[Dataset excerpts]

────────────────────────────────────────

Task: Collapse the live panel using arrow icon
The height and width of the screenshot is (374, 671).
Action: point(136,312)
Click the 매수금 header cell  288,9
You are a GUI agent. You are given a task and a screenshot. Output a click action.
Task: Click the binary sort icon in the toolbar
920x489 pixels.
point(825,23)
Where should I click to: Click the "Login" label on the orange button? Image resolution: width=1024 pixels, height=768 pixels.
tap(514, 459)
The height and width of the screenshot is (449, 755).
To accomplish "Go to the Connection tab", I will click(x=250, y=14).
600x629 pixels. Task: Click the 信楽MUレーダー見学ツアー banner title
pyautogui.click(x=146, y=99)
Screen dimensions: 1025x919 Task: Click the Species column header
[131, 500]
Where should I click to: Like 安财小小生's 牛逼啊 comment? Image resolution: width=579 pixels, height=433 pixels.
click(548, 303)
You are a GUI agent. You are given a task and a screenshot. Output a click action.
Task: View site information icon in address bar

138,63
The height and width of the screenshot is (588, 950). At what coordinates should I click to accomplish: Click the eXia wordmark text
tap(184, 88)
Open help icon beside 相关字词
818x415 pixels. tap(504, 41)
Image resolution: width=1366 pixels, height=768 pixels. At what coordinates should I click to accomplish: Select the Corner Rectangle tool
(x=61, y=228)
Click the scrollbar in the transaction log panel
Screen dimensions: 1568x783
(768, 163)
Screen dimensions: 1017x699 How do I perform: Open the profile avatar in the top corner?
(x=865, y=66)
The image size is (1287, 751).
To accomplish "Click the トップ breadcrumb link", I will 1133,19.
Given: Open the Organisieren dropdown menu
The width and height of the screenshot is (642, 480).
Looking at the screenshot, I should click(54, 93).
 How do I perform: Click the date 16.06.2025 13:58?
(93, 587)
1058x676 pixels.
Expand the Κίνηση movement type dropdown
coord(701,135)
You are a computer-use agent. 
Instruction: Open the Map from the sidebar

────────────────────────────────────────

# Aim of the task
Transcribe all the entries, keeping each one exactly as it is.

# Written answer
Task: Collapse the live panel using arrow icon
The height and width of the screenshot is (374, 671).
Action: point(136,312)
Click the 매수금 header cell  288,9
You are a GUI agent. You are given a task and a screenshot. Output a click action.
Task: Click the binary sort icon in the toolbar
920x489 pixels.
point(825,23)
Where should I click to: Click the "Login" label on the orange button? Image resolution: width=1024 pixels, height=768 pixels.
tap(514, 459)
The height and width of the screenshot is (449, 755).
To accomplish "Go to the Connection tab", I will click(x=250, y=14).
600x629 pixels. Task: Click the 信楽MUレーダー見学ツアー banner title
pyautogui.click(x=146, y=99)
Screen dimensions: 1025x919 Task: Click the Species column header
[131, 500]
Where should I click to: Like 安财小小生's 牛逼啊 comment? Image resolution: width=579 pixels, height=433 pixels.
click(548, 303)
You are a GUI agent. You are given a task and a screenshot. Output a click action.
Task: View site information icon in address bar

138,63
The height and width of the screenshot is (588, 950). At what coordinates should I click to accomplish: Click the eXia wordmark text
tap(184, 88)
Open help icon beside 相关字词
818x415 pixels. tap(504, 41)
Image resolution: width=1366 pixels, height=768 pixels. At what coordinates should I click to accomplish: Select the Corner Rectangle tool
(x=61, y=228)
Click the scrollbar in the transaction log panel
Screen dimensions: 1568x783
(768, 163)
Screen dimensions: 1017x699 How do I perform: Open the profile avatar in the top corner?
(x=865, y=66)
The image size is (1287, 751).
To accomplish "Click the トップ breadcrumb link", I will 1133,19.
Given: Open the Organisieren dropdown menu
The width and height of the screenshot is (642, 480).
Looking at the screenshot, I should click(54, 93).
 How do I perform: Click the date 16.06.2025 13:58?
(93, 587)
1058x676 pixels.
Expand the Κίνηση movement type dropdown
coord(701,135)
You are a computer-use agent. 
Instruction: Open the Map from the sidebar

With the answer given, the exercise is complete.